== Written tasks ==
1 - Please output the course outline word for word, from "Detailed Description" to "throughout Canadian history.".
2 - Pick up the course outline after its final sentence and continue writing it.

══ Text shown

Section I: Administrative Information
  Total hours: 42.0
Credit Value: 3.0
Credit Value Notes: n/a
Effective: Spring/Summer 2016
Prerequisites: N/A
Corequisites: N/A
Equivalents:
N/A
Pre/Co/Equiv Notes: n/a

Program(s): Cross College Courses
Program Coordinator(s): Sarah Sinclair
Course Leader or Contact: Christian Knudsen
Version:
10.0
Status: Approved (APPR)

Section I Notes: n/a

 
 
Section II: Course Details

Detailed Description
In this course, students explore the social, political, cultural and military tapestry that forms the basis of the Canadian multicultural society today. This course covers Canadian history from the Fur Trade to the Space Age, focusing on the complexities of Canadian society in a historical context. Through the study of Canadian politics, culture and military involvement, students learn about the range and variety of experiences that form the Canadian consciousness. The course provides students opportunity to analyse how various trends in Canadian history interact and have influenced each other over time. Through interactive lectures, group activities, group projects and discussions, students evaluate the successes and failures of various social/political/military experiences and experiments throughout Canadian history.

════
══ Stored data

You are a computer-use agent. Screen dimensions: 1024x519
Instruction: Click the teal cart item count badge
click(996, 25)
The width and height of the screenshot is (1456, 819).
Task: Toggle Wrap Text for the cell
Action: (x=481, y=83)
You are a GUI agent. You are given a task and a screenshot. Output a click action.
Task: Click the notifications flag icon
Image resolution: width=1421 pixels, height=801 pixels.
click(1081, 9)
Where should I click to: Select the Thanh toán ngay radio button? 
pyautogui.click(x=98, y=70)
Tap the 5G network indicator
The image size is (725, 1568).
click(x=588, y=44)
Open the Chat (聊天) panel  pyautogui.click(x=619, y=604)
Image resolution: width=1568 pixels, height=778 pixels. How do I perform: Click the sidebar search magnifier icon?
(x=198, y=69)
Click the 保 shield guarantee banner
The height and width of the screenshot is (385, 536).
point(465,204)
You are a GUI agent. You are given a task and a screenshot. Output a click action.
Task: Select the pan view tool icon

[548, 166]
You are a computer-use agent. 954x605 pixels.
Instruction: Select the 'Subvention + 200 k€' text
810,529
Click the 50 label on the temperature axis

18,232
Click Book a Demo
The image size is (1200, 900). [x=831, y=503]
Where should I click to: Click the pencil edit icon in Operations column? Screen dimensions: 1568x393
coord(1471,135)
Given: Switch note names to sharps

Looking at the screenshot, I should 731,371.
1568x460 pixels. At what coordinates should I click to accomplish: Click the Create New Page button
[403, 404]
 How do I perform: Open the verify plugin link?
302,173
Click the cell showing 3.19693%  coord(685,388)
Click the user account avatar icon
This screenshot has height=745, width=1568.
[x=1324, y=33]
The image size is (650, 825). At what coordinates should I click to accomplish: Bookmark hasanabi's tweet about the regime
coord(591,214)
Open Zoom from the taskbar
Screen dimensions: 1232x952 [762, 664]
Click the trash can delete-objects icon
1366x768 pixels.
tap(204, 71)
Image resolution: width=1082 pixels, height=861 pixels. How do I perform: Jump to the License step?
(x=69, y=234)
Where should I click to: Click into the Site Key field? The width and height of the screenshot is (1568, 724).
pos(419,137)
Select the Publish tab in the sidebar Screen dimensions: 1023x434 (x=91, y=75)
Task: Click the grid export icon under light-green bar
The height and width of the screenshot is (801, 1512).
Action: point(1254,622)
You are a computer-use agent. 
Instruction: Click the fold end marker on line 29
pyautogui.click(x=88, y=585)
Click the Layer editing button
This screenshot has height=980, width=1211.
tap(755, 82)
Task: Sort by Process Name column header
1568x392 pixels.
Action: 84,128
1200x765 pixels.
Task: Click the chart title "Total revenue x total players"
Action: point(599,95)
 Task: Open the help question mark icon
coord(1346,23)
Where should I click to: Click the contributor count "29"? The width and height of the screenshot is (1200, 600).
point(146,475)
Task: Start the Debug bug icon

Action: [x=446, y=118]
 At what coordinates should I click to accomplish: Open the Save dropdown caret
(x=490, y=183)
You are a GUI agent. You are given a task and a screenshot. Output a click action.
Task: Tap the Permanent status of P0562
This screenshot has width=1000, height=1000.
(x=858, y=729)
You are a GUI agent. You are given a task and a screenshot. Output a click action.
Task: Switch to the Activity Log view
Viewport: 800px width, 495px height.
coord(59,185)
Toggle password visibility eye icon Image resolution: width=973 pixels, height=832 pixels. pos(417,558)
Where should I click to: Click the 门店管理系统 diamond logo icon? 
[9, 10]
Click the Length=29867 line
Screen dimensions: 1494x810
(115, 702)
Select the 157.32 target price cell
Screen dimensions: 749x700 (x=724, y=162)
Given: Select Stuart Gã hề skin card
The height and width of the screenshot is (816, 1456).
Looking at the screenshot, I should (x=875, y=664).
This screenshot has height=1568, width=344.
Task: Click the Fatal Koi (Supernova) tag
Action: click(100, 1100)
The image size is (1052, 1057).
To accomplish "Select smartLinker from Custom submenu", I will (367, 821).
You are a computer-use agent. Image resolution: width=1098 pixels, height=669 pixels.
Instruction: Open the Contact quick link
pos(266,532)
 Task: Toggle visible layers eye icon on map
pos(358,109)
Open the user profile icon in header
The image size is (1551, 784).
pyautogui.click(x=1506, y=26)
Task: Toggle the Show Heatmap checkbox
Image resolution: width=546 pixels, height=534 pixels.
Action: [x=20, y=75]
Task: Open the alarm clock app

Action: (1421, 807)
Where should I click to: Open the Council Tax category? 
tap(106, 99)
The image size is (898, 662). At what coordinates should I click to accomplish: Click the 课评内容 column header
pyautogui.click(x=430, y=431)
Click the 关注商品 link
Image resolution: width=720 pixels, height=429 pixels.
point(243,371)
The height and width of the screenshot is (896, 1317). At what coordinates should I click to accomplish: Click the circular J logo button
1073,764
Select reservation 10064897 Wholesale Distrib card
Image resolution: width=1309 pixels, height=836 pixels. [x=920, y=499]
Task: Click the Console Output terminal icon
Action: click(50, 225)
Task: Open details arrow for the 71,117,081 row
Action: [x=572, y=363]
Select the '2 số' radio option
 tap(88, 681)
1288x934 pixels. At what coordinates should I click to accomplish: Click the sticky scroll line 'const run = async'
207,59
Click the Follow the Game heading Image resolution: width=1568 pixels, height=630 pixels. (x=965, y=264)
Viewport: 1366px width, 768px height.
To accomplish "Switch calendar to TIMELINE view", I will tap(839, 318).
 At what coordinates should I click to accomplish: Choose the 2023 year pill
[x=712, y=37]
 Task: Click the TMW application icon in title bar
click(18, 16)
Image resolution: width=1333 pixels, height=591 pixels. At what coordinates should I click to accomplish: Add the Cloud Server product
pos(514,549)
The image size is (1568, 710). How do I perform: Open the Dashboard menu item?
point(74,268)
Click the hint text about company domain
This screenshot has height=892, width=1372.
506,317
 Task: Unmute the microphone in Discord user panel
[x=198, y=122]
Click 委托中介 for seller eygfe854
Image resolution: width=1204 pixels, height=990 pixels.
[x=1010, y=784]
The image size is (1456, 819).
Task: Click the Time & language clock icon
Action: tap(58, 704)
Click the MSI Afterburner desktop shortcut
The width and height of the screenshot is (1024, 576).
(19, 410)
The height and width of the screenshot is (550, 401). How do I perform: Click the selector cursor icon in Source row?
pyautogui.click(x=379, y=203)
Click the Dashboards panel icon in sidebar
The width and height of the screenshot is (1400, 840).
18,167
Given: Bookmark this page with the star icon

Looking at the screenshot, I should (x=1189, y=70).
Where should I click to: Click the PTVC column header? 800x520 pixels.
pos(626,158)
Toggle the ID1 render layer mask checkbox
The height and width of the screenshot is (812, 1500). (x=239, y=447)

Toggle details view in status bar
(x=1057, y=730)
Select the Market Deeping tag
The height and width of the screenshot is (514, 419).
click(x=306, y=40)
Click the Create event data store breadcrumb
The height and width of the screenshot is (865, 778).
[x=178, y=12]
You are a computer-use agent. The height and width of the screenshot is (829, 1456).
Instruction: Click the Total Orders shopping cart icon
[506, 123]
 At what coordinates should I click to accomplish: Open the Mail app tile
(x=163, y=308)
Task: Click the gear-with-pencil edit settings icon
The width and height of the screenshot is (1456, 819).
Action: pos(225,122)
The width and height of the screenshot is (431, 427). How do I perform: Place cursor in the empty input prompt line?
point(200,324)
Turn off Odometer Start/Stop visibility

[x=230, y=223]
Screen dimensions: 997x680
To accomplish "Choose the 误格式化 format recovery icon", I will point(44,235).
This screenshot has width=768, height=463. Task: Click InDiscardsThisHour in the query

════

== Outputs for the tasks ==
1 -
Detailed Description
In this course, students explore the social, political, cultural and military tapestry that forms the basis of the Canadian multicultural society today. This course covers Canadian history from the Fur Trade to the Space Age, focusing on the complexities of Canadian society in a historical context. Through the study of Canadian politics, culture and military involvement, students learn about the range and variety of experiences that form the Canadian consciousness. The course provides students opportunity to analyse how various trends in Canadian history interact and have influenced each other over time. Through interactive lectures, group activities, group projects and discussions, students evaluate the successes and failures of various social/political/military experiences and experiments throughout Canadian history.

2 -
Program Context

 
Cross College Courses Program Coordinator: Sarah Sinclair
This course is part of the General Education curriculum which is designed to contribute to the development of the students' consciousness of the diversity, complexity, and richness of the human experience; their ability to establish meaning through this consciousness; and, as a result, their ability to contribute thoughtfully, creatively, and positively to the society in which they live and work. General Education courses strengthen students' generic skills, such as critical analysis, problem solving, and communication, in the context of an exploration of topics with broad-based personal and/or societal importance.


Course Critical Performance and Learning Outcomes

 
 Critical Performance

By the end of this course, students will have demonstrated the 
ability to analyse changing trends in Canadian politics, military 
commitments, and society.

Learning Outcomes

To achieve the critical performance, students will have demonstrated 
the ability to:

1.  Analyse the roots of various cultural, social and political  
    trends in Canadian history using a variety of media such as  
    newspapers, television, books and the internet.
2.  Analyze the basic evolutionary structure and the major themes,           
    events, and figures of Canadian history from the arrival of the
    first peoples to the present.
3.  Distinguish how various trends in Canadian history interact and 
    influence each other over time.
4.  Describe the Canadian historical experience in the context of  
    global historical developments. 
5.  Identify how each of these trends impacts the daily lives of  
    contemporary Canadians.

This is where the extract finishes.